Empörte Londoner Bürger fordern Militär-Einsatz
Die Polizei agierte Beobachtern zufolge zumindest bis zum Dienstag verhältnismäßig zurückhaltend auf die Gewaltausbrüche und bekam die Lage - den Fernsehbildern nach zu urteilen - kaum in den Griff. Deshalb forderten empörte Bürger in London sogar, das Militär zur Beruhigung der Lage einzusetzen. Man müsse härter gegen die randalierenden Jugendlichen vorgehen.

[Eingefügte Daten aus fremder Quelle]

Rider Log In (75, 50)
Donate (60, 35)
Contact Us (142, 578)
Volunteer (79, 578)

Innenministerin Theresa May wiederum verteidigte das Vorgehen der Polizei: "In Großbritannien halten wir niemanden mit Wasserwerfern zurück." Stattdessen setze sie auf die Mitarbeit der Menschen an Ort und Stelle - so funktioniere britische Polizeiarbeit. Sie rief die Eltern der randalierenden Jugendlichen und die Vertreter der Gemeinden auf, den Behörden dabei zu helfen, die Gewalttäter auf den Bildern der Überwachungskameras zu identifizieren.

Bisher keine Österreicher zu Schaden gekommen
Nach Kenntnis des österreichischen Außenministeriums sind in London bisher keine Österreicher zu Schaden gekommen. Von den Ausschreitungen betroffen gewesen seien manche heimische Reisende aber insofern, als dass sie etwa zeitweilig nicht in ihre Hotels zurückkehren konnten, sagte Außenamtssprecher Peter Launsky-Tieffenthal am Dienstag. Punktuell seien auch von Touristen frequentierte Stadtteile Londons von den Krawallen betroffen gewesen.

Das Außenministerium rät, Menschenansammlungen, die im Zusammenhang mit den Krawallen stehen, zu meiden und unbedingt den Anweisungen der britischen Sicherheitskräfte Folge zu leisten. Zudem sollten sich England-Reisende auch nach ihrer Ankunft auf der Insel über Medienberichte und die Website des österreichischen Außenministeriums "laufend informiert halten", da die Situation derzeit "im Fluss" sei und es auch zu "nicht vorhersehbaren, spontanen Ausschreitungen" kommen könne.